I merged toward the PCH off-ramp. “Yeah, why hold out over a goddamn underage kegger at the Doubletree? I’ll be surprised if it’s still going when we get there.”
“What?” Roy sounds slightly shocked. “No no, it was moved.”
“What was moved?”
“The party, the venue, dude. I got it from Nadia, who had it from Liv-new locale is, like, a huge fuck-off suite at the Holiday Inn on Coast Highway.”

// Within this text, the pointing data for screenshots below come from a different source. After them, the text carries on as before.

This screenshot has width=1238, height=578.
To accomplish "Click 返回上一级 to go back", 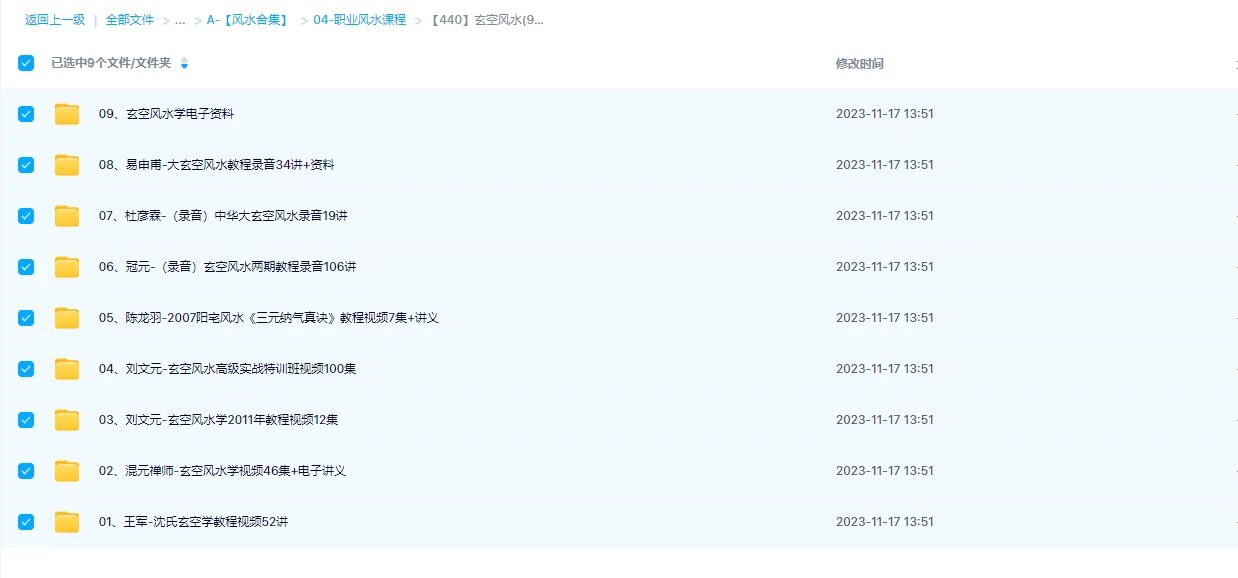I will (55, 20).
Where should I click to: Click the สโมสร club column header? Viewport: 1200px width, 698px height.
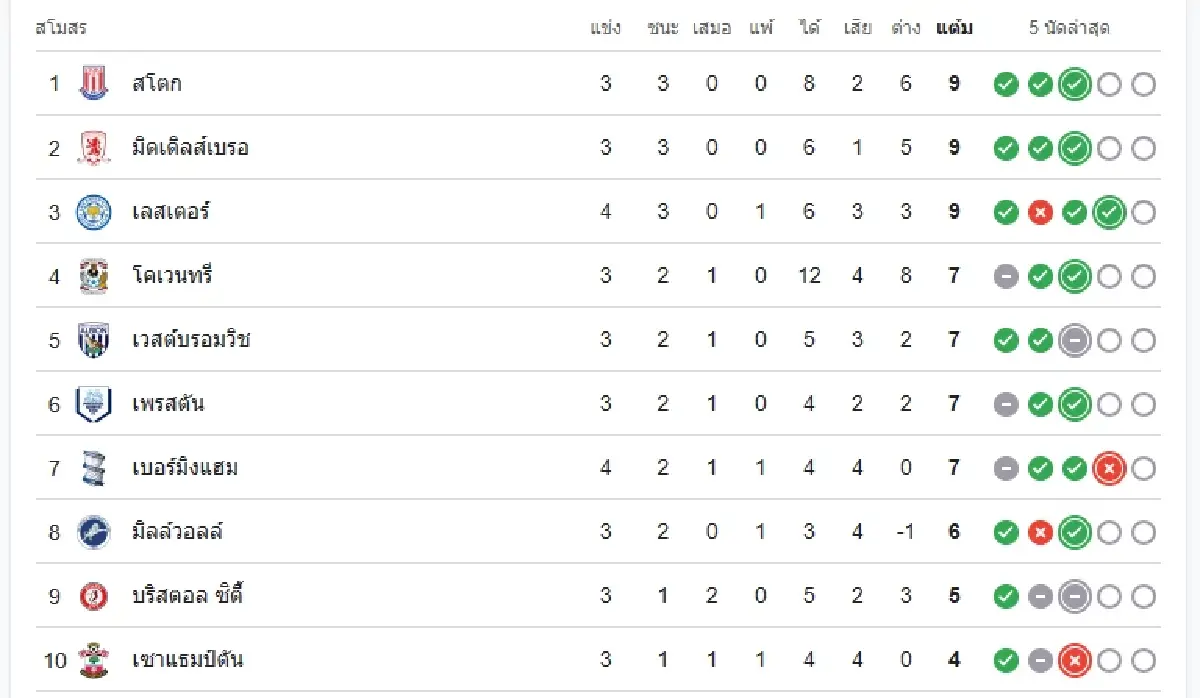pos(61,28)
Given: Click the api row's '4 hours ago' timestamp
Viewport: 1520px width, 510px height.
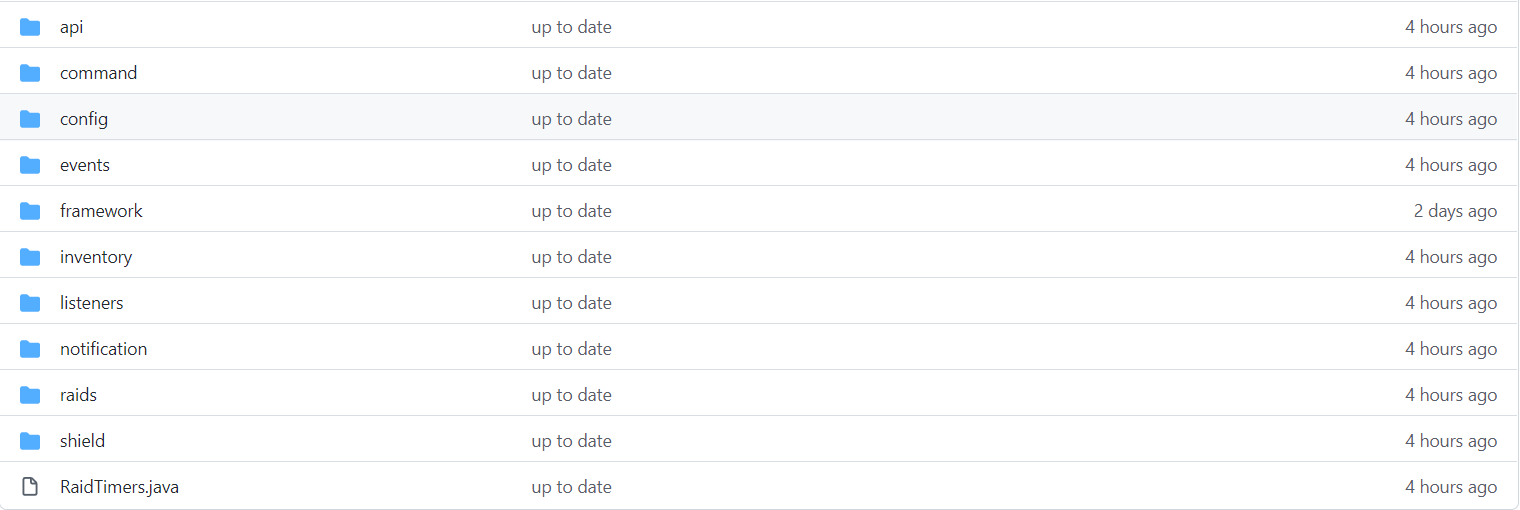Looking at the screenshot, I should coord(1451,27).
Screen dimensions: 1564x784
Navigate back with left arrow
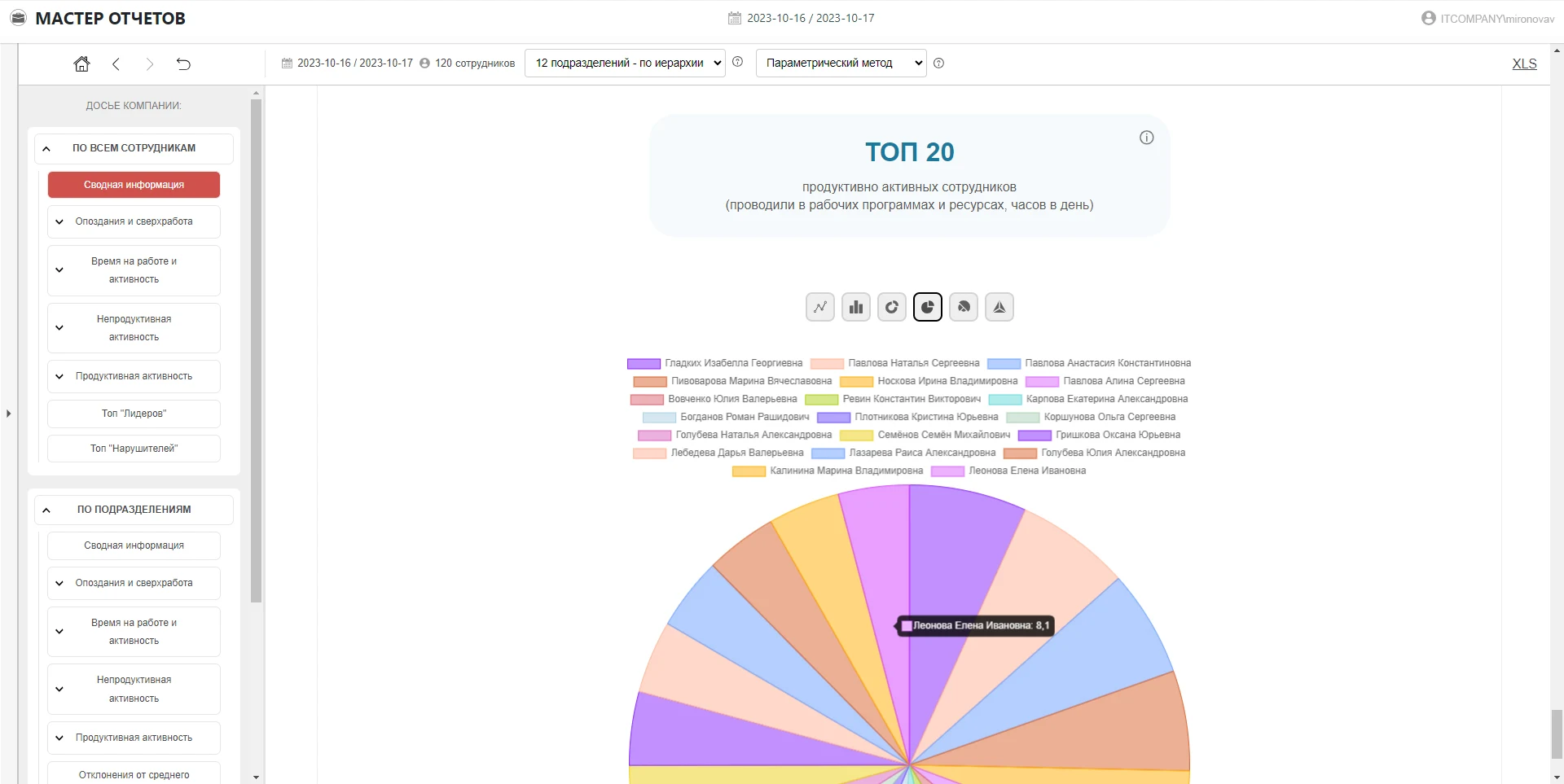point(116,64)
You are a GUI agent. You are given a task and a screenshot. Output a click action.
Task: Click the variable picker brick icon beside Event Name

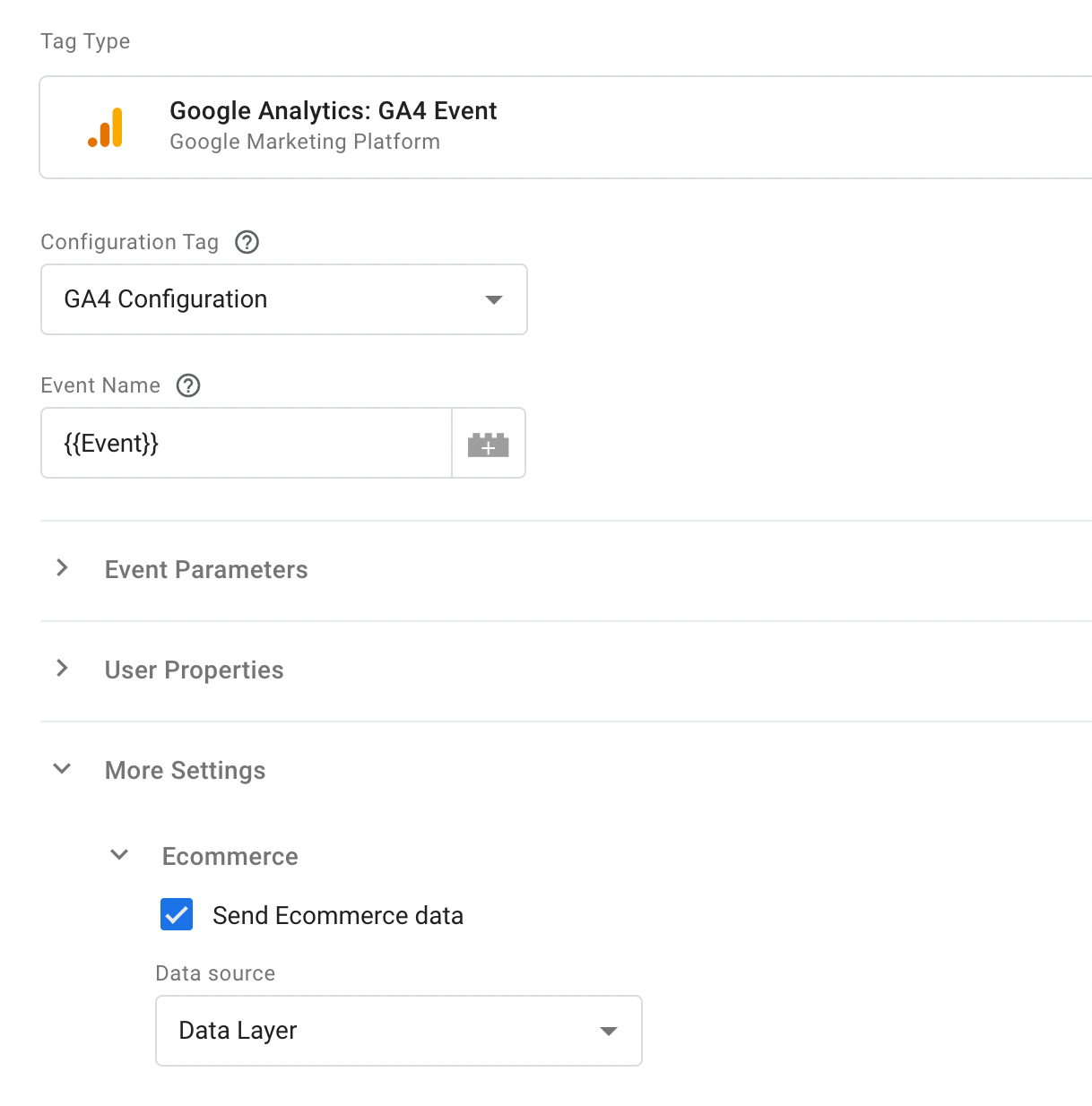point(488,443)
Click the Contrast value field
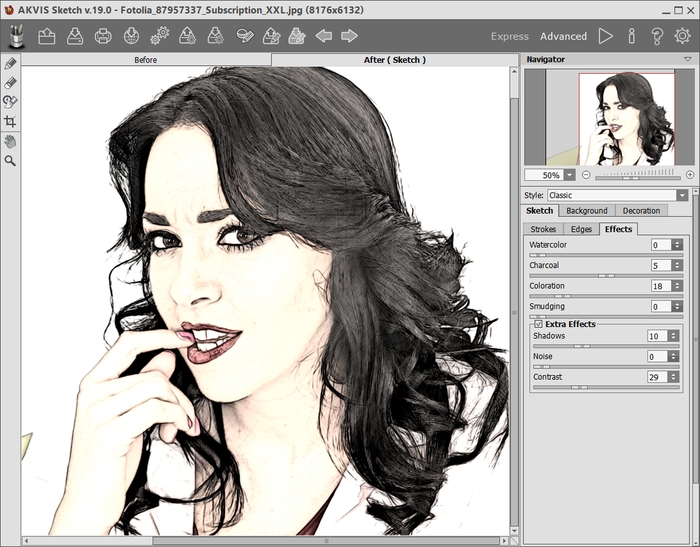This screenshot has height=547, width=700. (658, 377)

My blood seems to stop flowing, and I almost drive us right off the exit ramp. “A wha…? A fuckin’… penthouse? They-they have those there?” I wrack my brain stupidly as a new, dangerous reality threatens to crash the immediate future. I should pull over. I should fucking pull over right now, and call 911 or something, but I don’t. I’m too frozen and absolutely unable to improvise, so I just keep driving, on up PCH in the completely opposite direction from the Doubletree. Away from Kelley. Away from the plan. Away from security and knowledge and safety into something unknown and unreliable.
“Yeah,” nods Roy. “I guess Liv had found out her brother the cop had picked up on it, so they decided to just move the thing instead of calling it off. I mean, Lisa bought all that liquor, and who was gonna help them drink it? I can’t do it all myself, dude.” He smiles as we get to Del Obispo, and soon I can see the new hotel, the ugly thing looming up out of the night like Norman Bates’ favorite rest stop.
I take advantage of the red light to close my eyes, breathe deep, and try not to panic. Maybe I’m overreacting. I’ve been able to just roll with things before, to calmly and coolly deal with many irregular and weird situations that the world had thrown at me. How hard can it be this time?
The light changes and I realize that I don’t care, I’m not worried. I might lose my cool, but it won’t matter. Whatever happens tonight, I know I can deal with it. I know I can handle those coke-addled Addison motherfuckers.